The CCC is a New Deal relic, created in 1933 to support the then-struggling farm industry.  At the height of the Great Depression, the average farmer earned only half the income of the average American household.  To stabilize farm income and prices, the CCC offered subsidies in the form of direct payments, countercyclical payments, price support programs, as well as conservation programs. 

Direct and countercyclical payments are used alternatively to compensate farmers for producing crops depending on market demand.  When crop prices are low, the price support program enables farmers to use their crops as collateral for non recourse loans from the USDA, without the risk of default.  To counteract overuse, conservation programs pay farmers for not producing crops on their land. 

As farmers become richer, more efficient, and fewer, the continued relevancy of the CCC is questionable.  Yet the CCC’s expenditures continue to grow today despite the wealth of American agriculture.   In 2005 the average farm household earned 26 percent higher income than the average American household. 

Moreover, the majority of CCC subsidies are collected by large agribusiness firms.  Over the past decade, 75 percent of the $177 billion in total subsidy payments was collected by the top 10 percent of subsidy recipients.  This largesse not only wastes Americans’ tax dollars, it inflates the price they pay for food.

Agricultural subsidies often have a regressive effect not only on domestic but international economies as well.  Protectionist subsidies create barriers to trade for less developed countries that rely most heavily on agriculture as a means of development.  U.S. farm subsidies often encourage excessive crop production by artificially boosting demand.  Overproduction skews world prices, which helps stifle economic development by making it difficult for developing countries to enter the market and remain competitive.  The International Monetary Fund estimates that the elimination of farm subsidies could add $100 billion to global welfare.

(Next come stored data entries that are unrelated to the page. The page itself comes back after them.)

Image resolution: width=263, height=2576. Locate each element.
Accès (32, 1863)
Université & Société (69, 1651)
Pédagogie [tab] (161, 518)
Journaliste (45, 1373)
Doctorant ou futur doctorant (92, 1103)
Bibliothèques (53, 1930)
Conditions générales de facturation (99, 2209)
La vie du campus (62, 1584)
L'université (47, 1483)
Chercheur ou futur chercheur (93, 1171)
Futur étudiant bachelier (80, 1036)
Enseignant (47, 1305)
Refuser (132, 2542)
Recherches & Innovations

Overproduction can also increase pollution and overuse of land.  Excessive production can degrade farmland, which then requires the use of added pesticides and fertilizers to remain agriculturally viable.  According to the World Resources Institute, agriculture is the biggest source of pollution in U.S. rivers and lakes.  Overproduction also results in the development of marginal farmland, causing loss of habitat and other natural resources. 

The CCC has outlived any purpose it may once have had.  The continued subsidization of the US farm industry comes at the expense of the environment, consumers, and producers in developing countries.  These costs are too high to continue. 

As the financial crisis deepens, the destabilizing effect of subsidies needs to be reexamined.   If President Obama is ever to make up for the current spending spree, he must confront and eliminate boondoggles like the Commodity Credit Corporation.

Amanda France is a research associate at the Competitive Enterprise Institute.